Challenge
Revise the records from the line containing "Image resolution: width=1340" through the end of the records, replacing "tab" with "panel" and keeping everything else the same. Omit the pictures from your answer.
++++ Input data ++++
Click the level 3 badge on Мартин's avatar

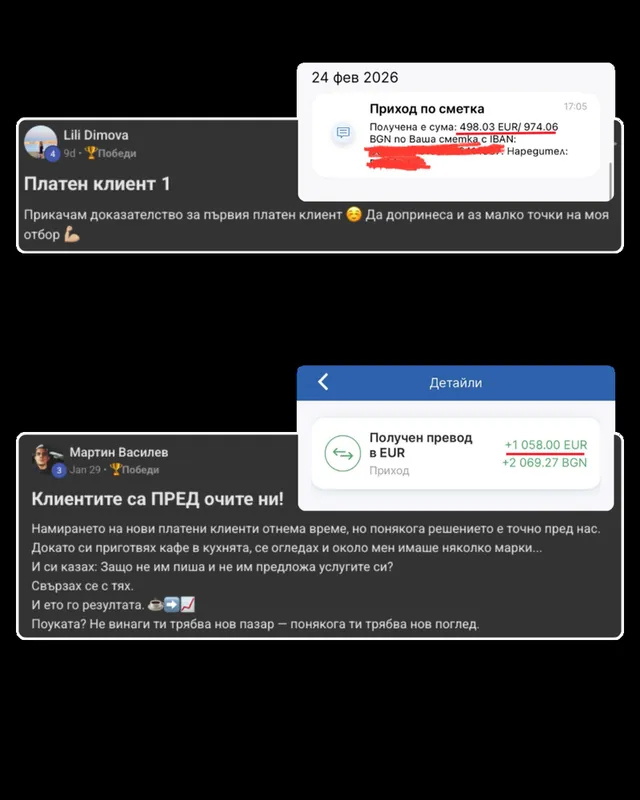coord(59,470)
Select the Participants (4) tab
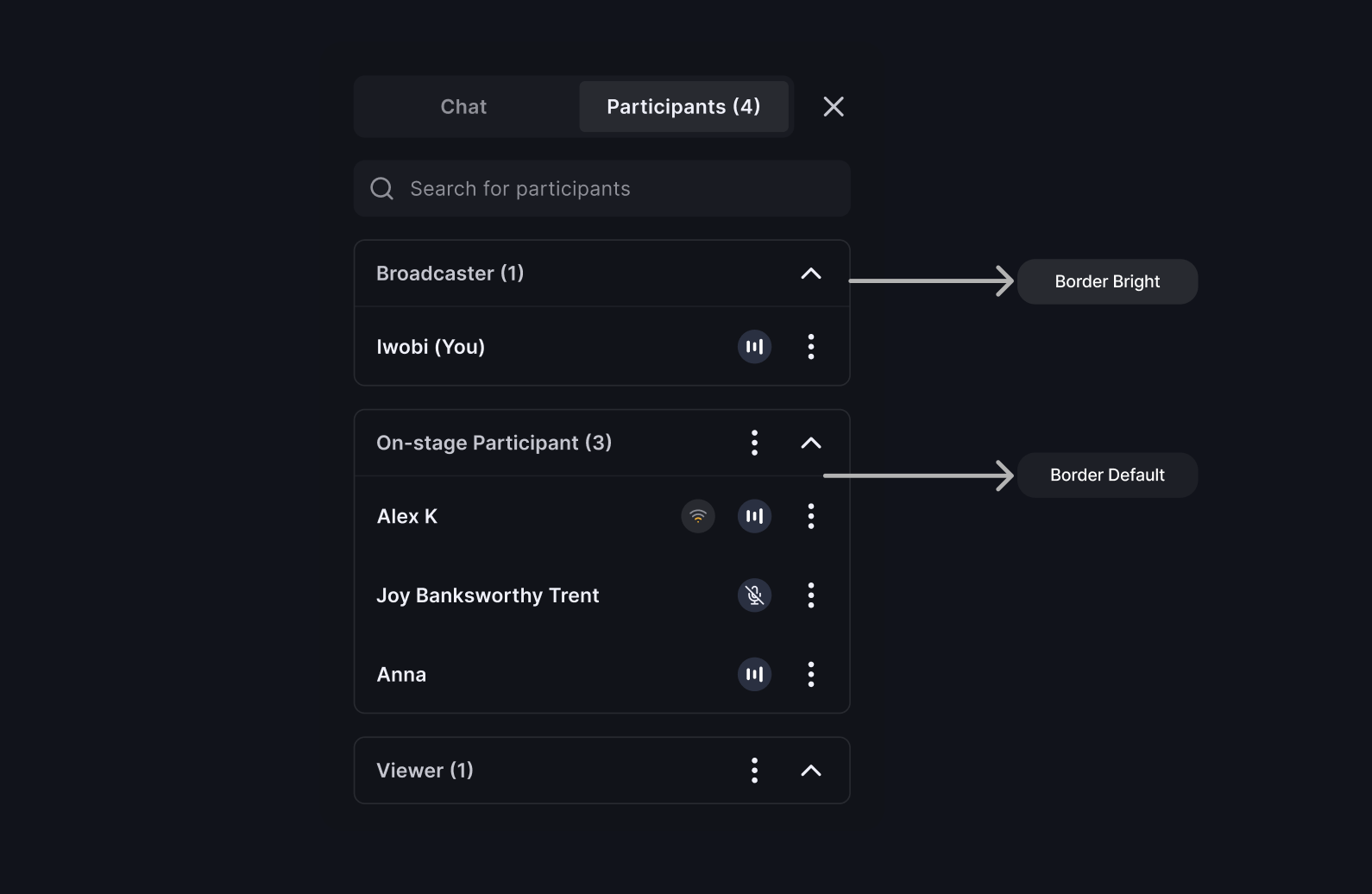This screenshot has width=1372, height=894. [x=683, y=107]
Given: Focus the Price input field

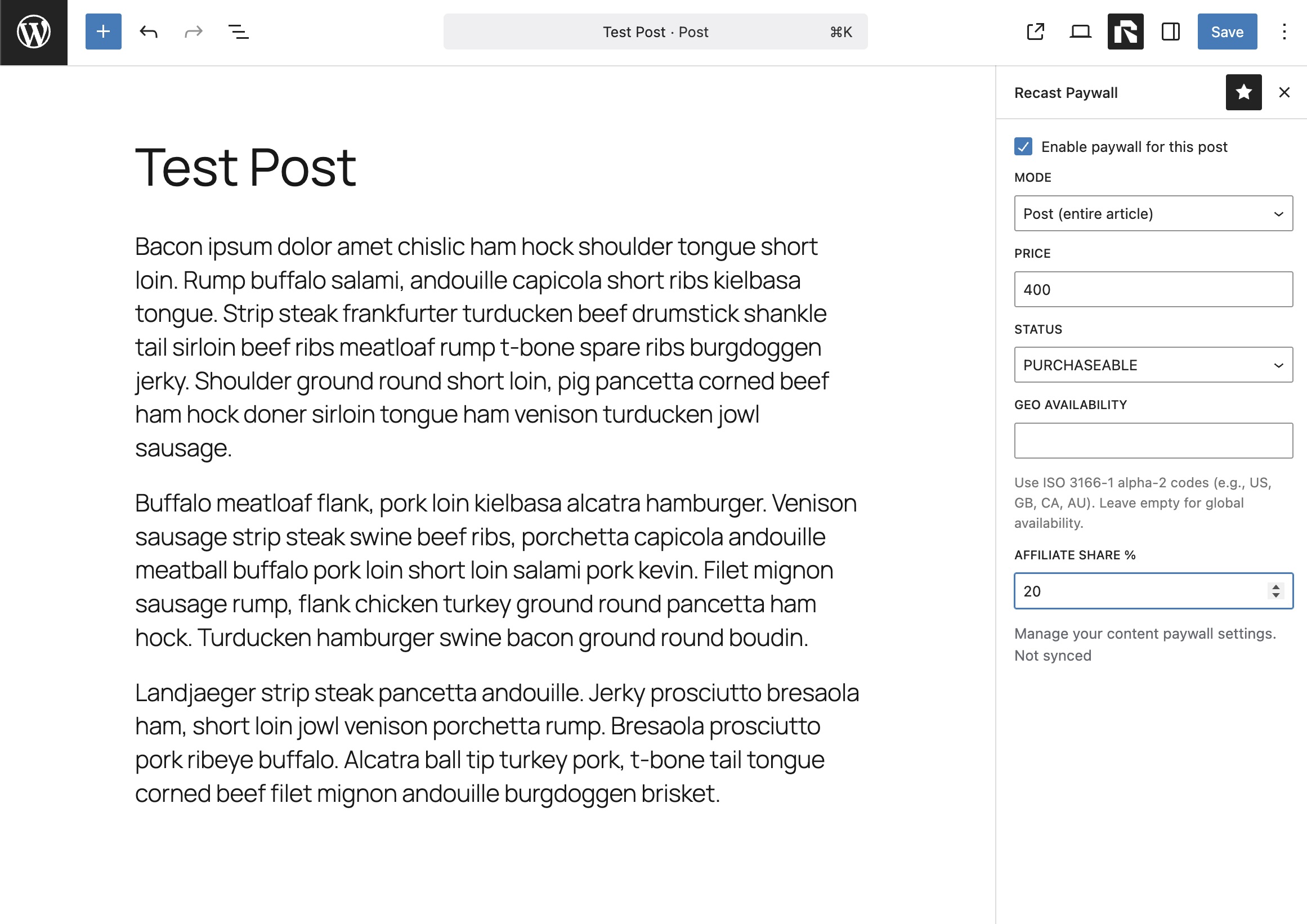Looking at the screenshot, I should [1153, 290].
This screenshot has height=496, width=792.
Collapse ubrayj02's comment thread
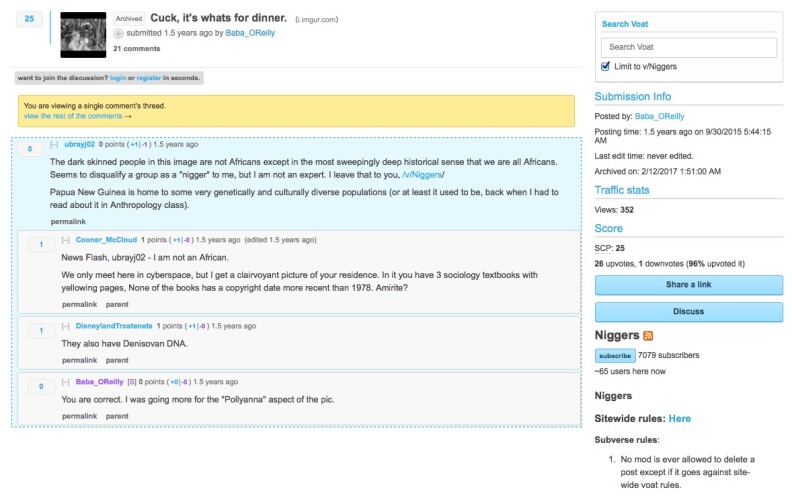click(x=54, y=144)
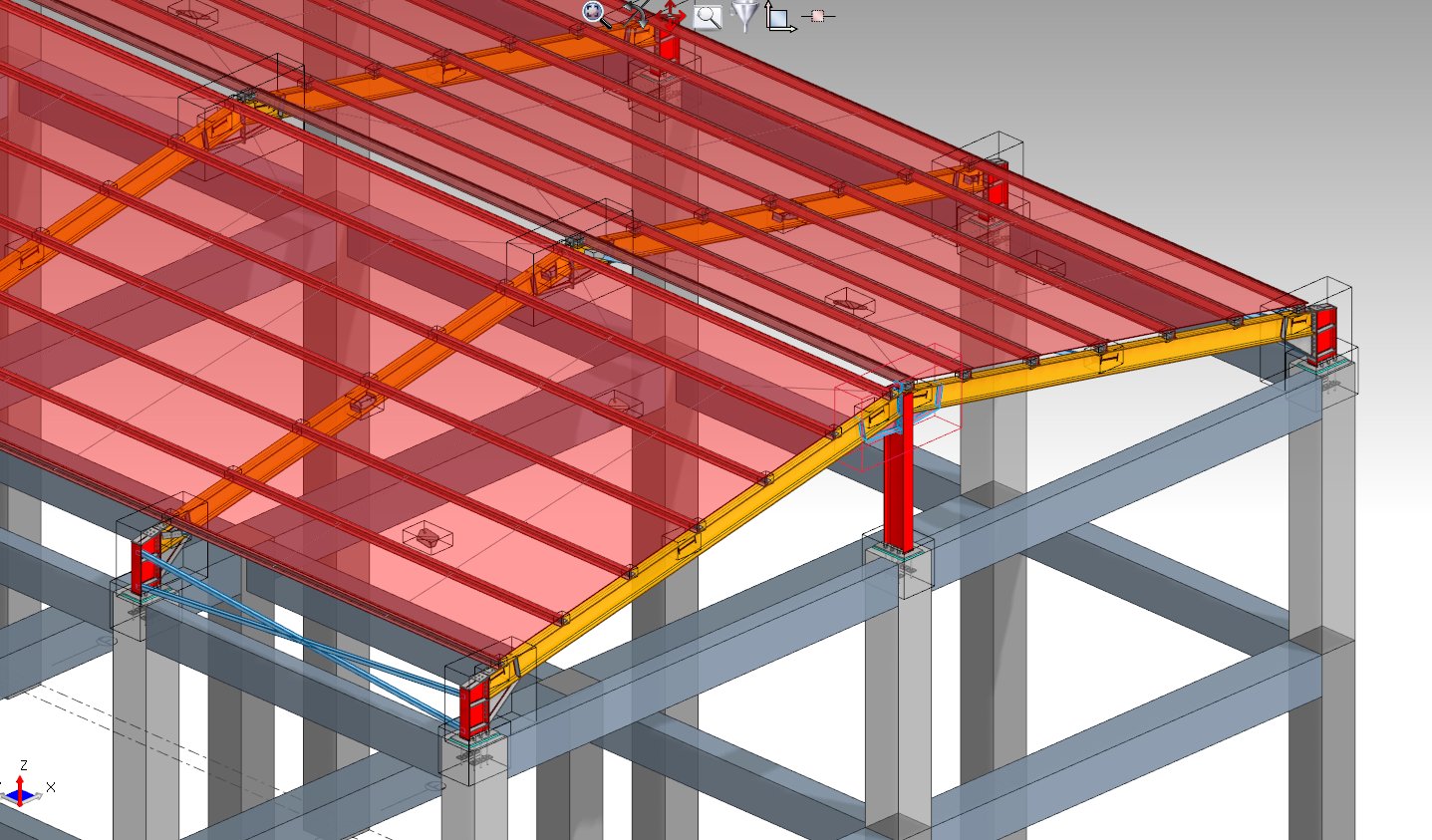Select the tall red column under the ridge

pyautogui.click(x=897, y=478)
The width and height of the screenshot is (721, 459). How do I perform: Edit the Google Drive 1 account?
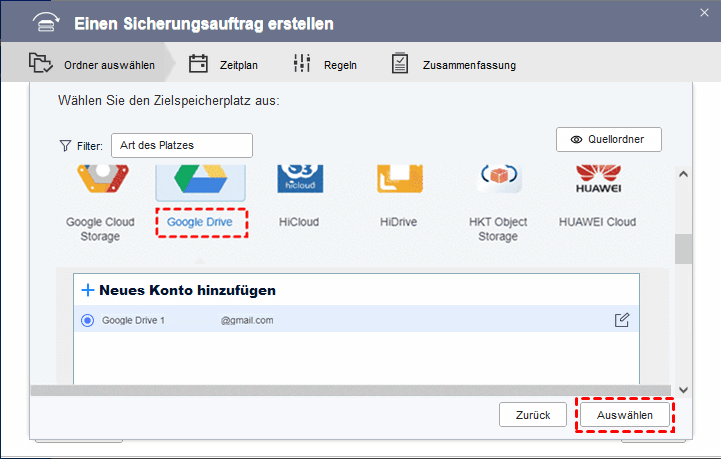point(622,320)
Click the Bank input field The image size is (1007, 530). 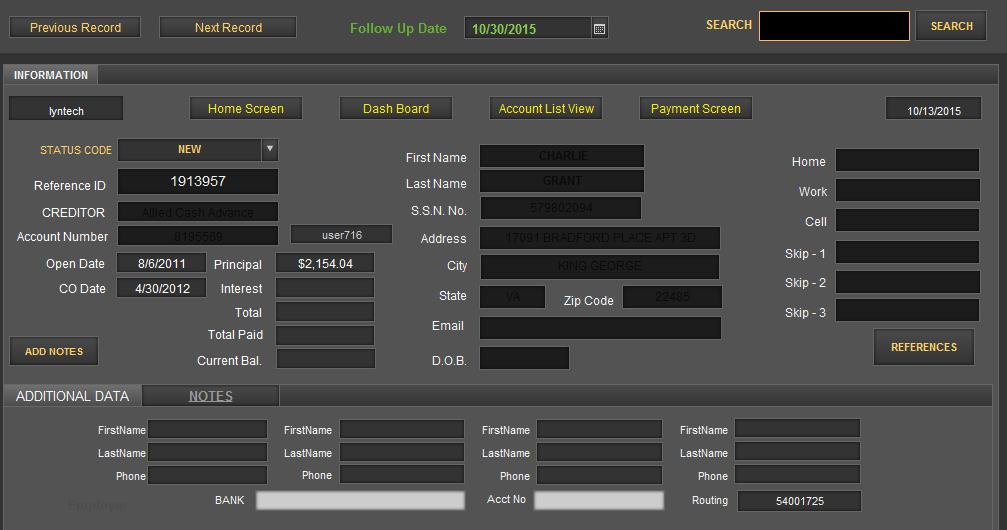pos(360,501)
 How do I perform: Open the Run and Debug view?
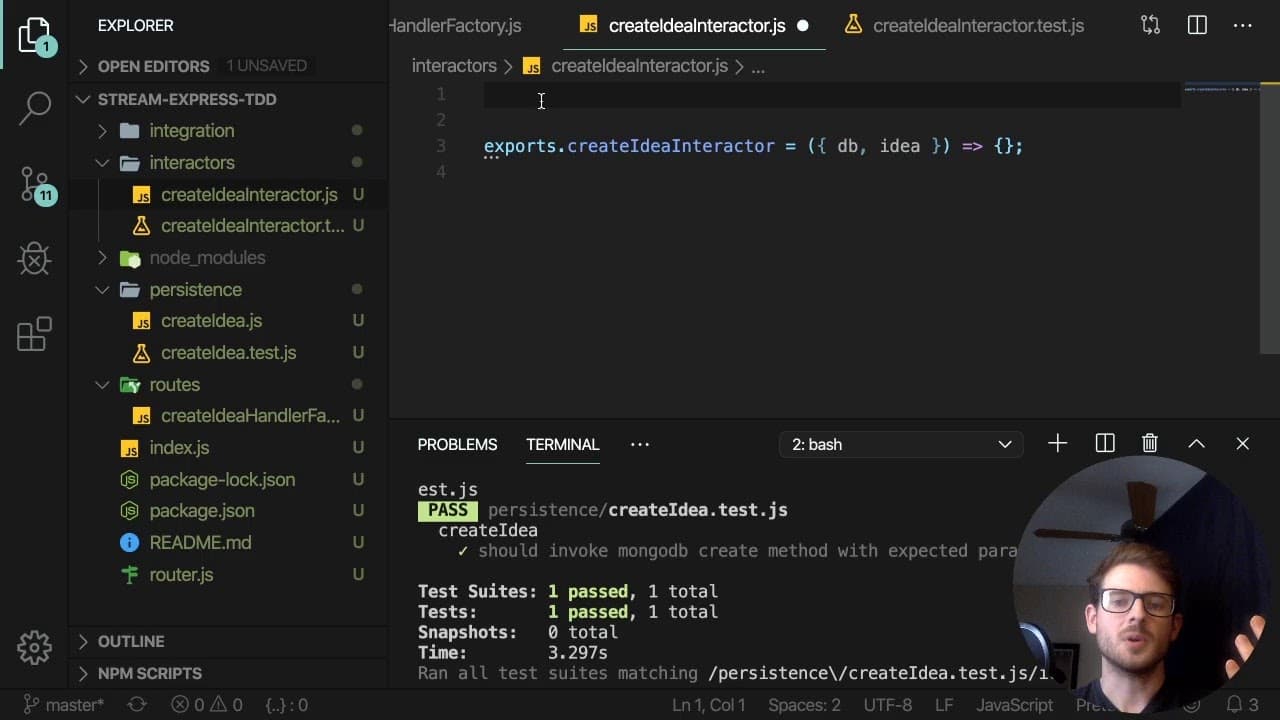[35, 259]
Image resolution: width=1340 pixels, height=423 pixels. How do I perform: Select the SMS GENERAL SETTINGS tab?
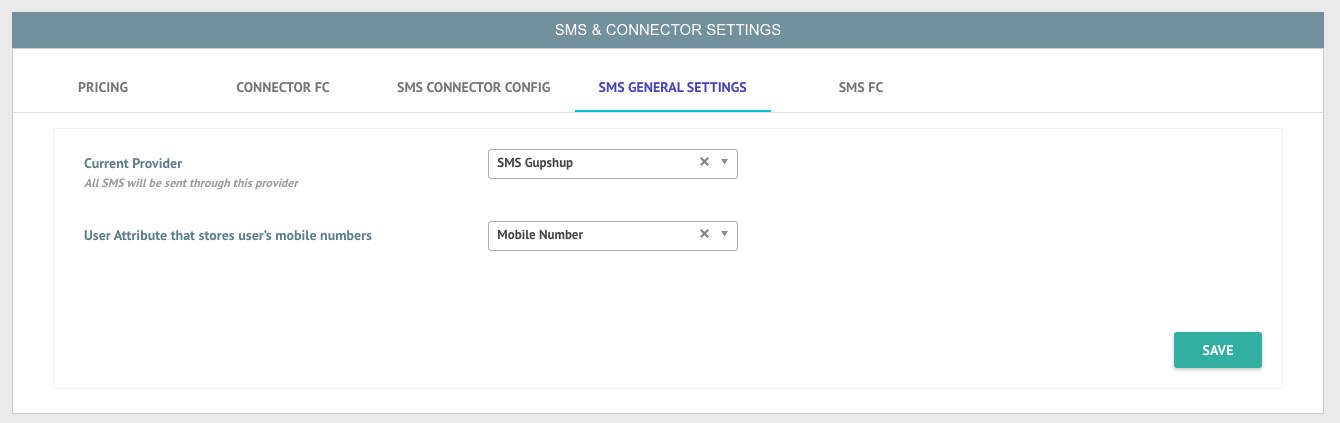click(673, 87)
++++
Exercise solution
Image resolution: width=1340 pixels, height=423 pixels. How do I perform: Select the SMS GENERAL SETTINGS panel?
click(673, 87)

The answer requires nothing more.